EXCERPT TO READ:
Exercise

Carpool tunnel syndrome

I have many body parts, but out of all these my legs are probably my favourite. So I was surprised the other day when the physio told me that one was shorter than the other. Not because of this fact, but because he had actually noticed. I had a similar suspicion myself after looking in the mirror and noticing my hips weren’t exactly even. But I do that every day, and here this guy had only known me for five minutes.

The discrepancy isn’t much, about 4mm, but it’s enough to compress the discs in my lower back slightly more on one side than the other. This would explain the annoying twinge I have been feeling at the gym and the mild pain after long hours standing up. The temporary solution so far has been to stick a second insole in my shoes. And I’m already drafting up plans for a medieval torture device that will stretch my right tibia to its proper dimensions.

This, however, was not why I was at the physio. I was there to treat an ongoing case of patello-femoral pain syndrome that had been causing trouble in my right knee. It is a condition that is common among young adults, but most prevalent in soccer players, cyclists, rowers, tennis players, ballet dancers, horseback riders, and runners, of which I am none. You can imagine my irritation at this fact, but nevertheless I would like to fix it before I turn 43 and discover that the cartilage on my kneecap has been whittled to dust and I have been left with a nice case of arthritis.

The answer, thankfully, is quite simple. As well as a multittude of stretches for the muscles surrounding the knee, I have to do an exercise which involves moving just one small muscle of the quadriceps, the vastus medialis obliquus. Moving this muscle without moving anything else is for me nigh on impossible. Apparently, because it is not ’switching on’ properly when I bend my leg, my kneecap drifts slightly in the wrong direction, and that’s where all the trouble starts.

This means the problem, funnily enough, is not with my knee, but with my brain. Its ability to control the VMO is poor, and so I must work on building up the nerve connections to the muscle in order for it to start doing its job. This may sound easy, but it is in fact rather difficult. When I was in Vienna, I met a rather tall Norwegian guy who had gotten really drunk one night and slept on his arm in an awkward position. When he woke up the next morning, he couldn’t move his hand, and a few weeks later when I met him he had only just regained a slight range of movement in his fingers. He was a medical student, and proceeded to explain in great detail that in his drunken slumber he had severed an important nerve in his forearm, the name of which I now can’t remember. The amazing thing is that the brain can slowly regrow the nerve and form a new pathway to the muscles, so within a few months he would be repaired. I’d like to think the thing with my knee is working in roughly the same manner, except with less alcohol and Scandinavians.

Source data:

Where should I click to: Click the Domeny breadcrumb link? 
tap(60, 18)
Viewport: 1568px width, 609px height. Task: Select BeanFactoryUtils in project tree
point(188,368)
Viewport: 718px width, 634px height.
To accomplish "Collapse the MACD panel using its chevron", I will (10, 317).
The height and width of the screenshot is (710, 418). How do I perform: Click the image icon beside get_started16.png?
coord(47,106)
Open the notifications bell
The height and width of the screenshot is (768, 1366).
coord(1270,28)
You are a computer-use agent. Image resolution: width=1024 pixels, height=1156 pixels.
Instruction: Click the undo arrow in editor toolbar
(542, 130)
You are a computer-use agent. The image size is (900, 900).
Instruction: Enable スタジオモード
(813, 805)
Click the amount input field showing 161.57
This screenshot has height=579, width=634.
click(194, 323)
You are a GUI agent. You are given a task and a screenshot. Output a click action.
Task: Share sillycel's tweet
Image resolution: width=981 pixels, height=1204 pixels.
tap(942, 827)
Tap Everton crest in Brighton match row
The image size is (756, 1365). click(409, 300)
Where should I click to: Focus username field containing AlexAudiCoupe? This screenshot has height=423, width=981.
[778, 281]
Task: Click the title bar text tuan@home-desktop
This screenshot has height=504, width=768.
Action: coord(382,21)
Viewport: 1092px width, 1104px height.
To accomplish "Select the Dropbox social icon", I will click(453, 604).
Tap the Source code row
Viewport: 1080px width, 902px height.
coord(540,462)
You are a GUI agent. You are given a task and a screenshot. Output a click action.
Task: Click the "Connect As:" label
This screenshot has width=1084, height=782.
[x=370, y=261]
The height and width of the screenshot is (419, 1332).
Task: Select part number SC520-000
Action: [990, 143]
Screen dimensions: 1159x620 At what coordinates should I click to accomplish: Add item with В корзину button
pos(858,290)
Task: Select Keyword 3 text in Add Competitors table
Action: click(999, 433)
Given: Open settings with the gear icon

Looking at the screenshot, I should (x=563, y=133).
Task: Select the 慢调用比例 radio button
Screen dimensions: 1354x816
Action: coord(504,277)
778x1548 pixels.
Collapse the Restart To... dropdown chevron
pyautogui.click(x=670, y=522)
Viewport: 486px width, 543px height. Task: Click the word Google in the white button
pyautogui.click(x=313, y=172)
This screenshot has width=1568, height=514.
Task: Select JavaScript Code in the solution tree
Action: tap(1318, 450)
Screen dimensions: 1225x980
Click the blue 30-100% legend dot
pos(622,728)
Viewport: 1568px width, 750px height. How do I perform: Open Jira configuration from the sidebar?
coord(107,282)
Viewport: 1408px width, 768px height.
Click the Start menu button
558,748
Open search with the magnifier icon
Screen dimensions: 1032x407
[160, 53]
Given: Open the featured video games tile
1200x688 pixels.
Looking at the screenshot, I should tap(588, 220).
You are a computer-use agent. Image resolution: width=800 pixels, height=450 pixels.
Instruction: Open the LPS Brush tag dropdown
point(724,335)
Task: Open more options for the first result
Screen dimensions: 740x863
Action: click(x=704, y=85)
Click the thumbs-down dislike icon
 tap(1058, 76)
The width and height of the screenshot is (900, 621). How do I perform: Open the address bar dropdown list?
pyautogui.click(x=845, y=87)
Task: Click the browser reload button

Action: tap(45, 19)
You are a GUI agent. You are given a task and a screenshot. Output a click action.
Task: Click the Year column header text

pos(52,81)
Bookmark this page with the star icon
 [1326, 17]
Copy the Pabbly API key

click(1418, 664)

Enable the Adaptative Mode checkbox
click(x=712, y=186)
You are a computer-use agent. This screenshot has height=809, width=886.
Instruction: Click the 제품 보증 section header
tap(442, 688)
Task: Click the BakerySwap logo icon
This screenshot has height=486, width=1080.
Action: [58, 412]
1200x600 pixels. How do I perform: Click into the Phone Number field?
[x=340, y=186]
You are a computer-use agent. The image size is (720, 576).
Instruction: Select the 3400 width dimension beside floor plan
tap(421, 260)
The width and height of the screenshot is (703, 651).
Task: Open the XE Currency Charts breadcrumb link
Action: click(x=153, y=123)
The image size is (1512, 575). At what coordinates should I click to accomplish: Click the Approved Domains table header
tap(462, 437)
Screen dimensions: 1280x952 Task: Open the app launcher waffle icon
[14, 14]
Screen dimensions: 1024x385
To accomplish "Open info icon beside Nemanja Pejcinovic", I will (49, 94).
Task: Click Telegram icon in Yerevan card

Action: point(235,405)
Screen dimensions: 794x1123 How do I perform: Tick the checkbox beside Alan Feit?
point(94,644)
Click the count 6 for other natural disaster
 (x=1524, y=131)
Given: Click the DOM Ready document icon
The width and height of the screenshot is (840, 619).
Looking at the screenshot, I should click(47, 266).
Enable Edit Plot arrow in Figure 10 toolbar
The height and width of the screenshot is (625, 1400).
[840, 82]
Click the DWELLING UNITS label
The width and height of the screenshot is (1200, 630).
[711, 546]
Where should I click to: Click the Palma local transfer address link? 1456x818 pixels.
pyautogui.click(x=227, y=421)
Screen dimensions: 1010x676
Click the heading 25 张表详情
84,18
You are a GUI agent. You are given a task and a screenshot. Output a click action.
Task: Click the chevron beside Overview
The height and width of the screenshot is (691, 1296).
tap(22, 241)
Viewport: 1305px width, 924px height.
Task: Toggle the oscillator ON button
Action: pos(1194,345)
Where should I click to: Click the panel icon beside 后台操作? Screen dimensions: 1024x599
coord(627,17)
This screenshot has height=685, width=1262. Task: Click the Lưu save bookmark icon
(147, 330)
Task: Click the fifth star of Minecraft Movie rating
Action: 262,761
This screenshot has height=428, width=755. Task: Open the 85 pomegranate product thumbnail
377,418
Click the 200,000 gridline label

QUESTIONS ON THE MATERIAL:
a – Answer these questions about the essay about the knee trouble:
(i) About how much shorter is one of the writer's legs than the other?
(ii) Which small muscle of the quadriceps does the prescribed exercise involve moving?
(iii) What was the tall Norwegian that the writer met in Vienna studying?
b – Write a continuation of the essay about the knee trouble, picking up after its final sentence.

EXPECTED RESPONSES:
a –
(i) About 4mm.
(ii) The vastus medialis obliquus.
(iii) Medicine; he was a medical student.

b –
The other related factor is mind-muscle connection. Lots of people can flex their biceps, but ask them to flex their lats and they will struggle. Your mental ability to move specific muscle groups in isolation determines your ability to do such things. I’m usually pretty good in this regard, as evidenced by anyone who has seen me move my entire scalp. But somewhere along the line, something went horribly wrong. And I think I can work out where.

Way back in year 9 or 10, I went downhill biking with some friends on a firetrail at Bulli pass. Unlickily for me, I came a crocker on a steep section and badly sprained my ankle. I went to a physio at the time, who, inbetween thrusting my foot into his groin, showed me pictures of a normal ligament and a damaged ligament. In the normal ligament, the tissue fibres were nicely aligned with each other. In the damaged ligament, the tissue fibres looked like someone had gone nuts with a spirograph. He said it was impossible to fully repair, and he was right. Ever since then my right ankle has clicked and popped itself in and out of place, and it’s nowhere near as flexible as the left one.

My hypothesis is that I began to use my right leg in an unorthodox way to overcome the lack of flexibility in the ankle. This led to a muscle imbalance, which led to the ongoing knee problem. And because it happened when I was still growing, it might have caused the right leg to grow slightly shorter than the left leg. A bit like the kid at school who broke his thumb one day and after that it never grew as long as the other one. Leg length discrepancies are common, so this scenario is unlikely. But it may just be that that accident was the cause of all these troubles.

So what if… what if I’d never been downhill riding that day. What if I’d been to the cinema. Or wasted the day indoors on the computer, like I did all too many other times.

Well, I don’t know. And I don’t really care. But if you are the sort of person who wants perfectly symmetrical tibiae, or ankles that don’t click, don’t go downhill riding on a BMX. Watch a movie of it instead.